I can't wait to get back down there next year.
The trailer took a beating on I-95. I replaced it with a new one. This is the reflected of the fenders on SPARTINA'S hull. Kind of interesting.
Sunday, April 4, 2021
Curt was nice enough to send me a screen shot from the Dinghy Cruising NZ Facebook page with Webb's fine photograph of SPARTINA leaving Hilton Head. Very honored to have my Welsford Pathfinder shown there. Thanks, guys, for posting. As mentioned in the comments, there was no wind at dawn. It wasn't too long before the breeze filled in as I sailed from Hilton Head to the Skidway River south of Thunderbolt.

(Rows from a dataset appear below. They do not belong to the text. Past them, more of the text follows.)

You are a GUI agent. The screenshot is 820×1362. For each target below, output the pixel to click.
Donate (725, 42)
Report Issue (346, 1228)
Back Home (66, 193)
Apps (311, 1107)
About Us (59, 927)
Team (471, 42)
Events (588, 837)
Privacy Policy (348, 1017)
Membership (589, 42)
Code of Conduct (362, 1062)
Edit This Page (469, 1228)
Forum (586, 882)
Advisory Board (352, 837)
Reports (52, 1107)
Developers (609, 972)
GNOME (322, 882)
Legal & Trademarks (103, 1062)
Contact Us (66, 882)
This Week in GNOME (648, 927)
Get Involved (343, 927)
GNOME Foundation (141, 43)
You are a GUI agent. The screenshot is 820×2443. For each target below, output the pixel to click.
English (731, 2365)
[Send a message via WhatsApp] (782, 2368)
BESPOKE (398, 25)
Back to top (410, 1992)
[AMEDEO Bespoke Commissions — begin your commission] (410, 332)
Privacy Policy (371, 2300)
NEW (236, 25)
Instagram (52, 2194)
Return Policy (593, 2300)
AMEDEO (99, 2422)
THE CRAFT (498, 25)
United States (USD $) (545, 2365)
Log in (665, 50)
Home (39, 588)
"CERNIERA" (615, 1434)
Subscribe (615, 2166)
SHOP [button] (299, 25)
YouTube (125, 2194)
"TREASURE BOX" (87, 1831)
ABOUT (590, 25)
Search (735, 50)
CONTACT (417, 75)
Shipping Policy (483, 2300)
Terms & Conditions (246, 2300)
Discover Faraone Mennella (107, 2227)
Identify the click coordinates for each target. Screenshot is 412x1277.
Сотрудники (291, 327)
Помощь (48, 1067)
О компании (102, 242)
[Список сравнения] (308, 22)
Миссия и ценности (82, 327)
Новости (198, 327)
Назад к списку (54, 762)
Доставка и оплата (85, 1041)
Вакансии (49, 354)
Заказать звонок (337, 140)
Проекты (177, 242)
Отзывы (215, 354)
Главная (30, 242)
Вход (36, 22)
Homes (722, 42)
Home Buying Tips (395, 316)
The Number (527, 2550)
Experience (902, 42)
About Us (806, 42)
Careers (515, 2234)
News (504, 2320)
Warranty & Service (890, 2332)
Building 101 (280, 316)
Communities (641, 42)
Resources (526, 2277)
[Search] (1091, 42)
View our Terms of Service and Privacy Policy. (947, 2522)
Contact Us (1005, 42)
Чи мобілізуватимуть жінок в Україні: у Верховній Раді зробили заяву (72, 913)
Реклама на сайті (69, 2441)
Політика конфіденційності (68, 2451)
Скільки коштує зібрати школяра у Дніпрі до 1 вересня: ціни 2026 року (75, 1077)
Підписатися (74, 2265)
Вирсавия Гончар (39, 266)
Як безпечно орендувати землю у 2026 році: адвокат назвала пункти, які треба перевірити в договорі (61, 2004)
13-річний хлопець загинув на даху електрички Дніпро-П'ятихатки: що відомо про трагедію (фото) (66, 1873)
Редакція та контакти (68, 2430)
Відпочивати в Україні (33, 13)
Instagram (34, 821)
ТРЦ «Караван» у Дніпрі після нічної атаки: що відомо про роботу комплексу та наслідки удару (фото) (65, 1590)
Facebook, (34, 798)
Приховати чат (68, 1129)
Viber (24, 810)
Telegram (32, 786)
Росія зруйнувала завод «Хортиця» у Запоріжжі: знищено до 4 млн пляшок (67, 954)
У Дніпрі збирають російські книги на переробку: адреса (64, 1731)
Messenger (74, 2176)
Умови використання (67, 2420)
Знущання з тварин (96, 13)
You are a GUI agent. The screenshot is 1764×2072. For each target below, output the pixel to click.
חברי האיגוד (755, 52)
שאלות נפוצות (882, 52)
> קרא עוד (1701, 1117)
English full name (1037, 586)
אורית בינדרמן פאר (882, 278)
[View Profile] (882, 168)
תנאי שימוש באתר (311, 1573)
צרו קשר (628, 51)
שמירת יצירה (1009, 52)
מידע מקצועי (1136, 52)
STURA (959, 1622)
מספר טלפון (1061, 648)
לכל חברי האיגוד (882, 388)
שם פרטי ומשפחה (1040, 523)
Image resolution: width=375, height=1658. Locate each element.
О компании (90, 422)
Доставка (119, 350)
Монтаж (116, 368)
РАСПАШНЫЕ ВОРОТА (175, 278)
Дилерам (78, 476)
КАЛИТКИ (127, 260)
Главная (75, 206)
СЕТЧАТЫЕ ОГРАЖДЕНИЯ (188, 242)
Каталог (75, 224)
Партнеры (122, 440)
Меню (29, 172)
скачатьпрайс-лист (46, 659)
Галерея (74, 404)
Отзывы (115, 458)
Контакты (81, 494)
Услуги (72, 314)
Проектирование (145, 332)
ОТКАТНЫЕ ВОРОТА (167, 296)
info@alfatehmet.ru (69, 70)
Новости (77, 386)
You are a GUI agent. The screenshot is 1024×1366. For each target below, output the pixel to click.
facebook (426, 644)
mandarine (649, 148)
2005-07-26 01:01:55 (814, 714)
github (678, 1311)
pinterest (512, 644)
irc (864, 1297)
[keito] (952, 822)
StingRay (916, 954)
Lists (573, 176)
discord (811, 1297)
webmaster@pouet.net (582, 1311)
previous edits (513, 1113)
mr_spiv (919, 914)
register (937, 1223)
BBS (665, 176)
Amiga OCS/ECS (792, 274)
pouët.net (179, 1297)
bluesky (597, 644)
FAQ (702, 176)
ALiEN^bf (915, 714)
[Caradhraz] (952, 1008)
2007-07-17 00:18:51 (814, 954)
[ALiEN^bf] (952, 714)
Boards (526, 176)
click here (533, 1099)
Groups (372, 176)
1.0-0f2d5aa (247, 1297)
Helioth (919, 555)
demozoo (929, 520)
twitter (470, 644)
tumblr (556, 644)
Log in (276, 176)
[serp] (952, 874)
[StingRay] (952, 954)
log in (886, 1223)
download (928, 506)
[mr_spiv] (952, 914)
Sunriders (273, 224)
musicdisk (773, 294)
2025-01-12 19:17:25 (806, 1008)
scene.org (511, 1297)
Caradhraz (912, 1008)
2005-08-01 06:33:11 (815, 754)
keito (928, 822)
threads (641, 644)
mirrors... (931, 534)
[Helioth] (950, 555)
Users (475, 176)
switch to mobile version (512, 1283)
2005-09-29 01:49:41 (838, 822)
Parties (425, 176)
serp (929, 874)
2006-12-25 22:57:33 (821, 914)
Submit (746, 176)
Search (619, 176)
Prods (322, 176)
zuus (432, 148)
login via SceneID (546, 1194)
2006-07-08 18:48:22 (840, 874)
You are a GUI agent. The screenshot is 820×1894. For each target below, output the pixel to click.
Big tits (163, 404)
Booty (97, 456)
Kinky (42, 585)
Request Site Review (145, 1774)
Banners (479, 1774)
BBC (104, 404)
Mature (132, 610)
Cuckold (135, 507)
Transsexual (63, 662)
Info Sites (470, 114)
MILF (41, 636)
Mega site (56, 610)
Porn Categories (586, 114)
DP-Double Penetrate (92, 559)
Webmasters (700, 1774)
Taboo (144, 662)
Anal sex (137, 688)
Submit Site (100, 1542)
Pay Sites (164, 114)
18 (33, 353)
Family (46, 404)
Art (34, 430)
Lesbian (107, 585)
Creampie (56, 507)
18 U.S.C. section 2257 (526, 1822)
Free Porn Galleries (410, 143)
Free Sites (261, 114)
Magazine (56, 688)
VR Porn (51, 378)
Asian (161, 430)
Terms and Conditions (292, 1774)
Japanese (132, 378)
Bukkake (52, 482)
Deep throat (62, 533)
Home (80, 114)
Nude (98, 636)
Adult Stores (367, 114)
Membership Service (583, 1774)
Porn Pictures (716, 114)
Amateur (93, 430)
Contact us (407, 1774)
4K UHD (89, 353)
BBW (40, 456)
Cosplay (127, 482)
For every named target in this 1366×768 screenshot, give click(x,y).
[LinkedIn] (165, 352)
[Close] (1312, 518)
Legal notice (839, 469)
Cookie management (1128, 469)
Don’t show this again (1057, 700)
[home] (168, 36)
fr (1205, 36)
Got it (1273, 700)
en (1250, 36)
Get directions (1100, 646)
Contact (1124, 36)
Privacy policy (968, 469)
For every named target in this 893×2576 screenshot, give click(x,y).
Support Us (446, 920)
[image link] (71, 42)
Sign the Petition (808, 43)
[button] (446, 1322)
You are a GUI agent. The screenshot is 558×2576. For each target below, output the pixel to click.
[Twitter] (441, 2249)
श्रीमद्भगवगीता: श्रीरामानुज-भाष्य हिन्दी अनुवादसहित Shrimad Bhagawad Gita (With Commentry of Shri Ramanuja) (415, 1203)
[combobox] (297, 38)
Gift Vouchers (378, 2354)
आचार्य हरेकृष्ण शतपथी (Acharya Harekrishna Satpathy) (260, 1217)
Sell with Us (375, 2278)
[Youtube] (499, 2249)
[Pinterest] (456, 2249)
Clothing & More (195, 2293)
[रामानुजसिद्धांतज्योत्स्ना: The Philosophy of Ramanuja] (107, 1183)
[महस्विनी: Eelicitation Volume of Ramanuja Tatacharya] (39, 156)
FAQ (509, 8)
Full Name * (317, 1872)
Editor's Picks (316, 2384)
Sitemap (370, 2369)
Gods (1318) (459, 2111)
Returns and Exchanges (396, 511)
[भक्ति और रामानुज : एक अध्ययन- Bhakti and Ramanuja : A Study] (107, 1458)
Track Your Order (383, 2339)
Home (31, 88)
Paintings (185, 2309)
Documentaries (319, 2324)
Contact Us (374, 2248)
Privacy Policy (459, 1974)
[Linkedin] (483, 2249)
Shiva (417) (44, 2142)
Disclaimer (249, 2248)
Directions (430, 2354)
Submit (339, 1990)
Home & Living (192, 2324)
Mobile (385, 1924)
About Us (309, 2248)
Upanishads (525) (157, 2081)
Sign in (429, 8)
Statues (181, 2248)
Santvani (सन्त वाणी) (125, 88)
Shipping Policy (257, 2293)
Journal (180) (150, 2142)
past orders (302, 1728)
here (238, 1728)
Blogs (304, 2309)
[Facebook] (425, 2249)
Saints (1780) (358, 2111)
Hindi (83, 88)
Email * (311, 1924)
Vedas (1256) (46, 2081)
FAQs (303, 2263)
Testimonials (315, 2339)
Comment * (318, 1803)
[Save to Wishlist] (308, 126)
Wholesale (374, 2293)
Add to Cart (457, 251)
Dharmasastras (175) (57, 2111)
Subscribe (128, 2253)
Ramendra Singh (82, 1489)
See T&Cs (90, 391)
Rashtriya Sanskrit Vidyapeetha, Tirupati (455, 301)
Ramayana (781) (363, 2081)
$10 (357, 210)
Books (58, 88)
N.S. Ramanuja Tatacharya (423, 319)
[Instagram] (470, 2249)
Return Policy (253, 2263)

I received my annual renewal notice from BoatUS yesterday. Paid online today. I have used the trailer assist twice and the tow service once. The annual fee is worth every penny. Patrick, who towed me from where the mizzen broke to a local marina, said it would have cost me, without the Unlimited Gold towing, around $1500. (His estimate was based the five hours from when he left his dock at Jekyll Island until the time he returned, about five hours.) With the Gold, not a dime.
Saturday, April 3, 2021
I have received a lot of questions about the making of the new mizzen mast. I did build a boat, but I am not a boatbuilder. I did work with wood, but I am not a woodworker. ( How I wish those two sentences were false modesty. Believe me, they are not.). With that in mind I am reluctant to explain the process. There are plenty of sites where you can get good quality information about the process for building a birds mouth mast. Instead I will show some photographs I took along the way.
First thing I did was dig out an old notebook to see if I had written down any specs from the first mizzen built about 15 years ago. I was please to find the above.
(This second mast was built at a boat shop with a lot of help from very, very experienced boatbuilders and some dedicated young students. What amazes me today is that my Dad and two daughters built the first masts with no experience using a $90 table saw (picture a cheap circular saw mounted upside down in an aluminum stand) set up in the street to rip 16 and 20 foot pieces of wood into staves, cut the v notch and glue it all up on a hot July day. I wish Dad was still around to remind him of what we accomplished that day. I do remember we celebrated that afternoon with a couple bottles of Corona and a lime.)
Test cuts in cheap pine from the hardware
store to check measurements on both the
table saw and router with a 90 degree bit.
1x8x16 clear Douglas fir ripped in to
3/4 x 3/4 staves with the v notch
Dry fitting the staves.
The boat shop's cradle along with the
dry-fitted mast and oak dowel. The
mast is hollow save for the bottom four
feet and the top two and one-half feet.
The dry fitted mast along with
part of the original.
Some wonderful, skilled and dedicated
students helped with the routing of the
v notch and first dry fitting of the mast.
Strakes laid on on glue day.
Tom at the boat shop saw the mast building as
a teaching opportunity for their students. He is
always looking for different skills for them to
develop. Here they are spending epoxy, first clear
and then thickened, a process that needs
to be accomplished before the epoxy fires off.
Epoxied with dowel inserts at the top and the
bottom, the strakes are pulled tight
with hose clamps.
A day later, planing and sanding to shape.
Bringing the mast home
for final shaping and varnishing.
First fitting in SPARTINA. Too heavy
and a little to thick, so a couple more hours
sanding. A slight curve in the mast which
is perfect for the designed rake of the mast.
Many thanks to Tom, the guys and the students at the shop. Varnishing this weekend, hoping for a test sail Monday.